RAW DATA Block Start
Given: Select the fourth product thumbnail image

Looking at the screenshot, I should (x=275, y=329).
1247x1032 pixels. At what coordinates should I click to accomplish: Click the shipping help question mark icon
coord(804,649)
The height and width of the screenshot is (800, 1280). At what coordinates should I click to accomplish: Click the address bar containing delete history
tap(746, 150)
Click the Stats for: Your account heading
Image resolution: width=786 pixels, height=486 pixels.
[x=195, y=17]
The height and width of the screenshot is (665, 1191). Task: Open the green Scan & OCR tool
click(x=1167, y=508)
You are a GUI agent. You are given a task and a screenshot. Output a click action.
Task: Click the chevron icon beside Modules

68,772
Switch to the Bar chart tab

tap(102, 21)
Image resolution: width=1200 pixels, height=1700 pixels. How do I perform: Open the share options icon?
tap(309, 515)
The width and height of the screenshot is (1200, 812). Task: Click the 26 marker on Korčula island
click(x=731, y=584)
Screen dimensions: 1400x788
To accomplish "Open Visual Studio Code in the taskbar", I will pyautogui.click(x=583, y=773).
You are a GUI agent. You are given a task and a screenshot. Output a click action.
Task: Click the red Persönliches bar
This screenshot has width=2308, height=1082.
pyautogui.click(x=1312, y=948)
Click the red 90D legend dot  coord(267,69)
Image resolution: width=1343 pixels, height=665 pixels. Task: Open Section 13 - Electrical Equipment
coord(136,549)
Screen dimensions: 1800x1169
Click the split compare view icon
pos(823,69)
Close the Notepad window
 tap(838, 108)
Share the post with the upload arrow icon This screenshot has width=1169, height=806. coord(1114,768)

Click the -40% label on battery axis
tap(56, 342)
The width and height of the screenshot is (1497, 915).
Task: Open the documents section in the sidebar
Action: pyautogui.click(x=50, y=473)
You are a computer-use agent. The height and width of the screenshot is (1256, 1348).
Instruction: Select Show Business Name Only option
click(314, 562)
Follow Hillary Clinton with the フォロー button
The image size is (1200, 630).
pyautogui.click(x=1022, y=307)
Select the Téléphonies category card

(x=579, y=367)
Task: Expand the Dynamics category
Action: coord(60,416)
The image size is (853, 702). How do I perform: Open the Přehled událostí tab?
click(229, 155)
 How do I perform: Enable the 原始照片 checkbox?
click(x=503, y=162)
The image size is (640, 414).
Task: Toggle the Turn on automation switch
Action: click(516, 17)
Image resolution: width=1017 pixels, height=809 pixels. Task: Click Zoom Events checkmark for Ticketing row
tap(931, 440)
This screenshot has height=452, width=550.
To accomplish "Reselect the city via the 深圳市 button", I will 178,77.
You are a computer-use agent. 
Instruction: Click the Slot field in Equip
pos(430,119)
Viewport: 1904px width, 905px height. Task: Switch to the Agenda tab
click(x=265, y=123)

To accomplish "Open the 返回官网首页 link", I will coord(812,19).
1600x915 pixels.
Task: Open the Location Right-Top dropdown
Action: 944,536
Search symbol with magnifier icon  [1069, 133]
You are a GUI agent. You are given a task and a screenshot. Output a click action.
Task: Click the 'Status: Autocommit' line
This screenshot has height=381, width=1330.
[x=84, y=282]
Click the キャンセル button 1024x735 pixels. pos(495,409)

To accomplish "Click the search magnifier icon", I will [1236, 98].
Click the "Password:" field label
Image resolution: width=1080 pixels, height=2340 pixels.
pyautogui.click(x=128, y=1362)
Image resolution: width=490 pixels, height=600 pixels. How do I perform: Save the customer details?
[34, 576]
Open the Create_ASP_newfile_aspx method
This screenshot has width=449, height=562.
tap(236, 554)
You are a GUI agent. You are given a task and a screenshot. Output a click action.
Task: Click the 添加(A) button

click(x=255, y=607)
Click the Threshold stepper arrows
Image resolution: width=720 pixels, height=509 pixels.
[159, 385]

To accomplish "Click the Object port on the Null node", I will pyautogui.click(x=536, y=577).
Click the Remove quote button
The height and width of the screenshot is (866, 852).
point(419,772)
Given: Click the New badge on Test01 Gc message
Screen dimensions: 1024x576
RAW DATA Block End
» WORK TO COMPLETE
Without altering a single word, transcribe the entries above.

» SOLUTION BELOW
Given: Select the fourth product thumbnail image

Looking at the screenshot, I should (x=275, y=329).
1247x1032 pixels. At what coordinates should I click to accomplish: Click the shipping help question mark icon
coord(804,649)
The height and width of the screenshot is (800, 1280). At what coordinates should I click to accomplish: Click the address bar containing delete history
tap(746, 150)
Click the Stats for: Your account heading
Image resolution: width=786 pixels, height=486 pixels.
[x=195, y=17]
The height and width of the screenshot is (665, 1191). Task: Open the green Scan & OCR tool
click(x=1167, y=508)
You are a GUI agent. You are given a task and a screenshot. Output a click action.
Task: Click the chevron icon beside Modules

68,772
Switch to the Bar chart tab

tap(102, 21)
Image resolution: width=1200 pixels, height=1700 pixels. How do I perform: Open the share options icon?
tap(309, 515)
The width and height of the screenshot is (1200, 812). Task: Click the 26 marker on Korčula island
click(x=731, y=584)
Screen dimensions: 1400x788
To accomplish "Open Visual Studio Code in the taskbar", I will pyautogui.click(x=583, y=773).
You are a GUI agent. You are given a task and a screenshot. Output a click action.
Task: Click the red Persönliches bar
This screenshot has width=2308, height=1082.
pyautogui.click(x=1312, y=948)
Click the red 90D legend dot  coord(267,69)
Image resolution: width=1343 pixels, height=665 pixels. Task: Open Section 13 - Electrical Equipment
coord(136,549)
Screen dimensions: 1800x1169
Click the split compare view icon
pos(823,69)
Close the Notepad window
 tap(838, 108)
Share the post with the upload arrow icon This screenshot has width=1169, height=806. coord(1114,768)

Click the -40% label on battery axis
tap(56, 342)
The width and height of the screenshot is (1497, 915).
Task: Open the documents section in the sidebar
Action: pyautogui.click(x=50, y=473)
You are a computer-use agent. The height and width of the screenshot is (1256, 1348).
Instruction: Select Show Business Name Only option
click(314, 562)
Follow Hillary Clinton with the フォロー button
The image size is (1200, 630).
pyautogui.click(x=1022, y=307)
Select the Téléphonies category card

(x=579, y=367)
Task: Expand the Dynamics category
Action: coord(60,416)
The image size is (853, 702). How do I perform: Open the Přehled událostí tab?
click(229, 155)
 How do I perform: Enable the 原始照片 checkbox?
click(x=503, y=162)
The image size is (640, 414).
Task: Toggle the Turn on automation switch
Action: click(516, 17)
Image resolution: width=1017 pixels, height=809 pixels. Task: Click Zoom Events checkmark for Ticketing row
tap(931, 440)
This screenshot has height=452, width=550.
To accomplish "Reselect the city via the 深圳市 button", I will 178,77.
You are a computer-use agent. 
Instruction: Click the Slot field in Equip
pos(430,119)
Viewport: 1904px width, 905px height. Task: Switch to the Agenda tab
click(x=265, y=123)

To accomplish "Open the 返回官网首页 link", I will coord(812,19).
1600x915 pixels.
Task: Open the Location Right-Top dropdown
Action: 944,536
Search symbol with magnifier icon  [1069, 133]
You are a GUI agent. You are given a task and a screenshot. Output a click action.
Task: Click the 'Status: Autocommit' line
This screenshot has height=381, width=1330.
[x=84, y=282]
Click the キャンセル button 1024x735 pixels. pos(495,409)

To accomplish "Click the search magnifier icon", I will [1236, 98].
Click the "Password:" field label
Image resolution: width=1080 pixels, height=2340 pixels.
pyautogui.click(x=128, y=1362)
Image resolution: width=490 pixels, height=600 pixels. How do I perform: Save the customer details?
[34, 576]
Open the Create_ASP_newfile_aspx method
This screenshot has width=449, height=562.
tap(236, 554)
You are a GUI agent. You are given a task and a screenshot. Output a click action.
Task: Click the 添加(A) button

click(x=255, y=607)
Click the Threshold stepper arrows
Image resolution: width=720 pixels, height=509 pixels.
[159, 385]

To accomplish "Click the Object port on the Null node", I will pyautogui.click(x=536, y=577).
Click the Remove quote button
The height and width of the screenshot is (866, 852).
point(419,772)
Given: Click the New badge on Test01 Gc message
Screen dimensions: 1024x576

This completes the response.